For the kids, what’s desperately needed is stability, Lomas said. Children who enter foster care are often torn from their family, friends, school and community, and such sudden change can be traumatic, especially for older children.
“They lose everything. They lose their parents, they lose their home, they lose their bed, they lose their personal belongings. If they’re school-aged, they lose their friends, their school, their community, that park, that neighbor across the street who tried to compensate for their parent, or maybe the guy at the corner store who always gave them a bag of chips because they knew maybe they were a little neglected. They lose everything, including their extended family,” Lomas said.
“Regardless of what led to their placement in foster care, no matter how horrific the circumstances were, children love their parents. Sometimes they may be frightened of their parents’ behavior, but they love their parents,” she added.
Because of that, it’s important for foster families to volunteer with a sense of commitment and selflessness toward the child’s best interests, Lomas said. While that sometimes might mean dealing with bad behavior, it’s important to view the foster child — even if it’s only a temporary arrangement while his or her parents clean up — as a member of one’s own family. Too often, Lomas said, the temptation of sending the child away when things get rough results in even more instability and stigma, which leads to a vicious cycle of acting out.

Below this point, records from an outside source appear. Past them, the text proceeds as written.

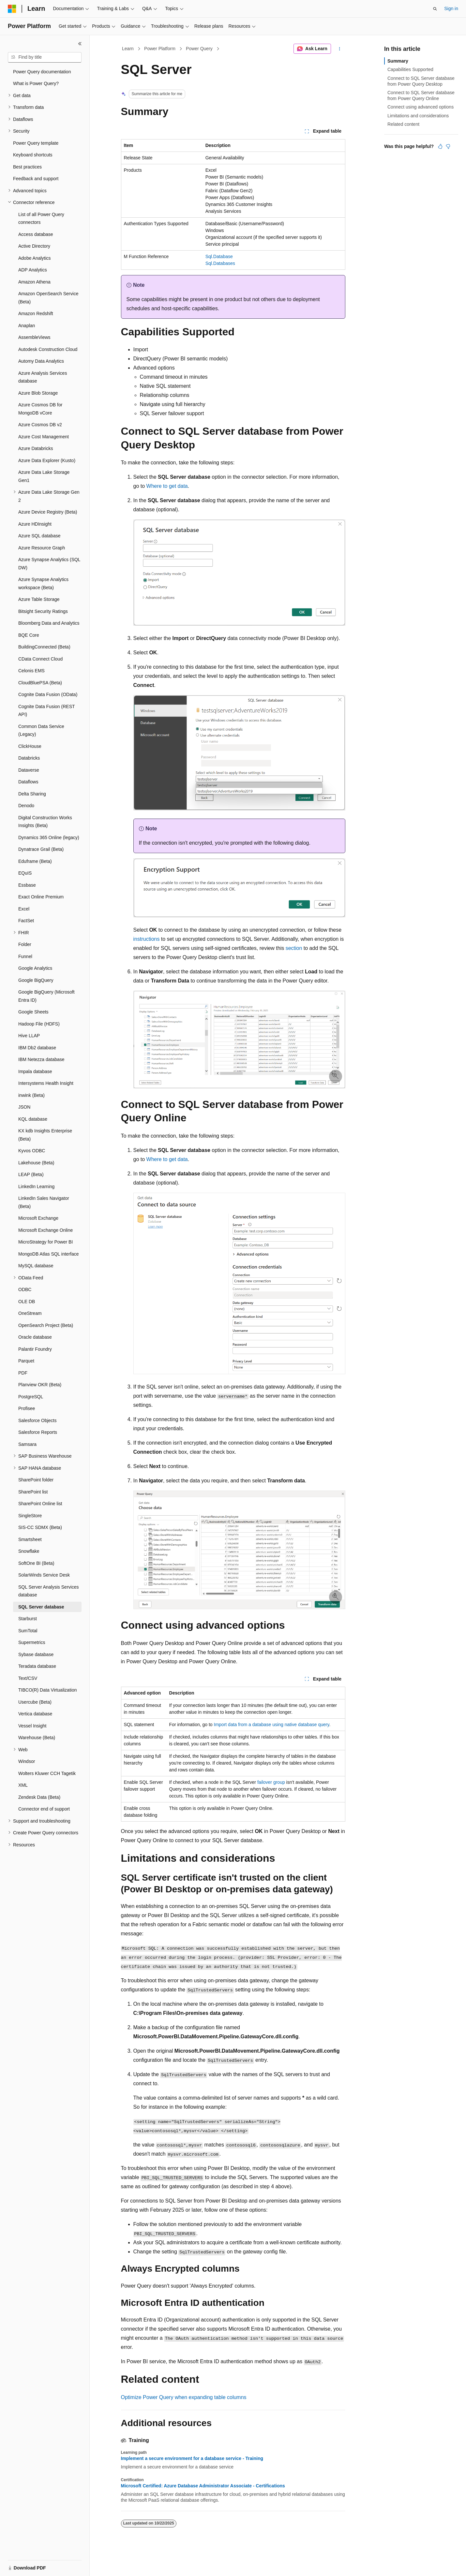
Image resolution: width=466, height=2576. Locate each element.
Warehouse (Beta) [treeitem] (36, 1737)
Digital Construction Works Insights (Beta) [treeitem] (45, 821)
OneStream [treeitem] (30, 1313)
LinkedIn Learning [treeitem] (36, 1186)
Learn (128, 48)
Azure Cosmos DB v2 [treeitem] (40, 424)
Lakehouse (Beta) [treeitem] (36, 1162)
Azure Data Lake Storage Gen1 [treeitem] (43, 476)
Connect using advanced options (420, 106)
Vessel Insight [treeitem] (32, 1725)
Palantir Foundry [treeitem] (35, 1349)
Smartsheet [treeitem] (30, 1539)
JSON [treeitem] (24, 1107)
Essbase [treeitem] (27, 885)
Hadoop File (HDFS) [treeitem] (39, 1023)
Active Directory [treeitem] (34, 246)
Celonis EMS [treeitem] (31, 670)
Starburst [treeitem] (27, 1618)
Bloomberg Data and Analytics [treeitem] (49, 623)
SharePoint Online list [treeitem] (40, 1503)
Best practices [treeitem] (27, 166)
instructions (146, 939)
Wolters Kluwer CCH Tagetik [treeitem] (47, 1773)
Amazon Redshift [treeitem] (35, 313)
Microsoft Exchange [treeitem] (38, 1218)
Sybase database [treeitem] (35, 1654)
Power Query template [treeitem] (35, 143)
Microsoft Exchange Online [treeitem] (45, 1230)
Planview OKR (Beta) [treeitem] (39, 1384)
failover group (271, 1782)
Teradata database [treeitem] (37, 1666)
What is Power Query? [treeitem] (36, 83)
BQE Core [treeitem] (28, 635)
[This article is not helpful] (448, 146)
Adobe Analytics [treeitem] (34, 258)
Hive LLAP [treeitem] (29, 1035)
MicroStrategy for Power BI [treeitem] (45, 1241)
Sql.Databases (220, 263)
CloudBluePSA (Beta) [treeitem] (40, 682)
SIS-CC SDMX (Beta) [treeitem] (40, 1527)
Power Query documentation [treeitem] (42, 71)
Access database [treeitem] (35, 234)
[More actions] (339, 49)
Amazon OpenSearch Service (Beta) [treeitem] (48, 297)
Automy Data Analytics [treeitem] (41, 361)
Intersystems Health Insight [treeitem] (45, 1083)
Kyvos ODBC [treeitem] (31, 1150)
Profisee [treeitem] (26, 1408)
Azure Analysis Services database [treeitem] (42, 377)
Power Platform (159, 48)
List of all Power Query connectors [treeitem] (41, 218)
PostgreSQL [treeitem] (30, 1396)
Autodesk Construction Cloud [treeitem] (47, 349)
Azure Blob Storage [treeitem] (38, 393)
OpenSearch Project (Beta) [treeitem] (45, 1325)
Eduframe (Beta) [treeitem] (35, 861)
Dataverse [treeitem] (28, 770)
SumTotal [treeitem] (27, 1630)
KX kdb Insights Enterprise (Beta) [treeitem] (45, 1135)
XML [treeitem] (23, 1785)
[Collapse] (80, 44)
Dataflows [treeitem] (28, 781)
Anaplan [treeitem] (26, 325)
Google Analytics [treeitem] (35, 968)
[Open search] (435, 9)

“Sometimes kids in foster care get moved, and their belongings get put in garbage bags because that’s the easiest way to haul them off. What is the message that we’re sending to them?” Lomas said. “Is the message, ‘OK Tamika, you didn’t come home after school today and this is the third time you’ve done it. I’m calling the worker. I’m not going to put up with this?’ For a lot of the kids, it’s like ‘It doesn’t matter what I do, they’re going to move me anyway.’”
Michael Tacoma said his advice for foster parents is to treat a foster child just like you would your own children — discipline and all.

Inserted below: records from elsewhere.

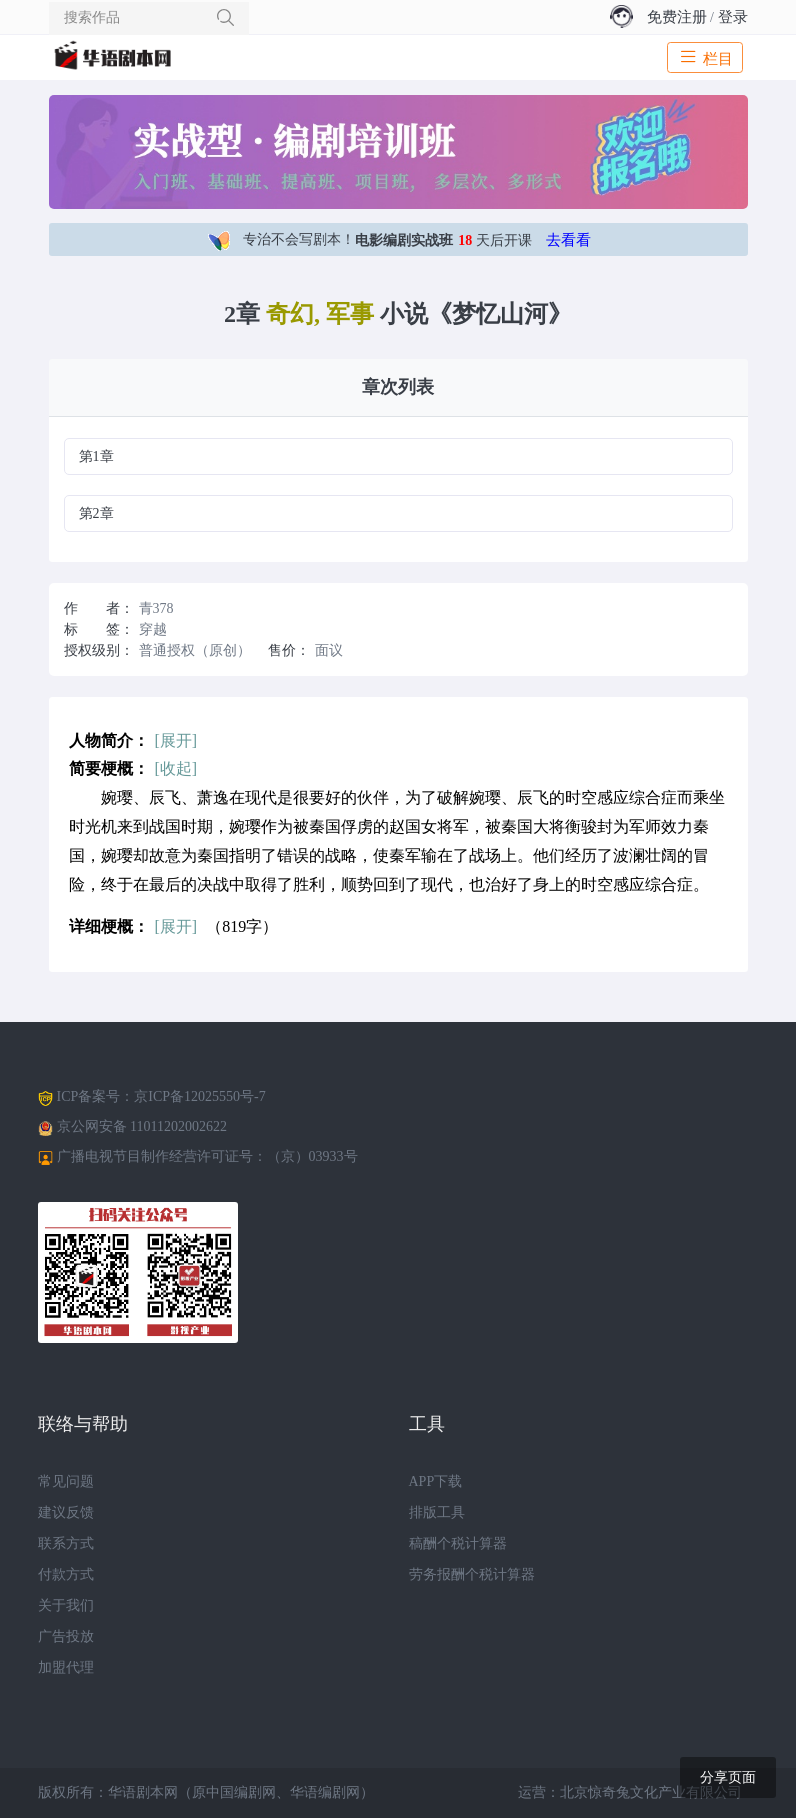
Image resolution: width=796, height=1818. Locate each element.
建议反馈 (66, 1512)
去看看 (568, 240)
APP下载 (436, 1481)
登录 (733, 17)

“There might sometimes be the necessity to put the hammer down, so to speak, but sometimes God has to put the hammer down on us, too,” he said.

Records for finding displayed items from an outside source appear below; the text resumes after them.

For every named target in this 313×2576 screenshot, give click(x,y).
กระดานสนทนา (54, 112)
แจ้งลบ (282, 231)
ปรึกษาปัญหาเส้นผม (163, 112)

Lomas agreed. “If we think about our own life, I’m sure we’ve all had times where our parents would’ve liked to see the back of our heads walking out the door, but they had to deal with us,” she said. “It really is making that commitment and being able to persevere with that child, because all our parents persevered with us.”
Lomas said that’s why Catholic Charities is taking a harder look at Catholic parishes for loving, supportive foster families. In addition to the support network a parish can provide a new family, the values of love and forgiveness taught by the Church offer a template for caring for a foster child. Being Catholic isn’t a necessity — such as the Tacomas, who belong to a non-denominational church in Warren — but Lomas said gaining one new foster family per parish would put a serious dent in the growing need.
“All you have to do is look at the teachings of Christ,” Lomas said. “It’s forgiveness. It’s acceptance. It’s embracing and looking at those who are underserved. That’s truly the mission that we have all been challenged with through our faith.”
Asked what role faith played in their decision to foster and adopt their two youngest children, Michael Tacoma didn’t bat an eye: “I’m 51 years old. I have an 8-month-old baby in the house. It’s all faith.”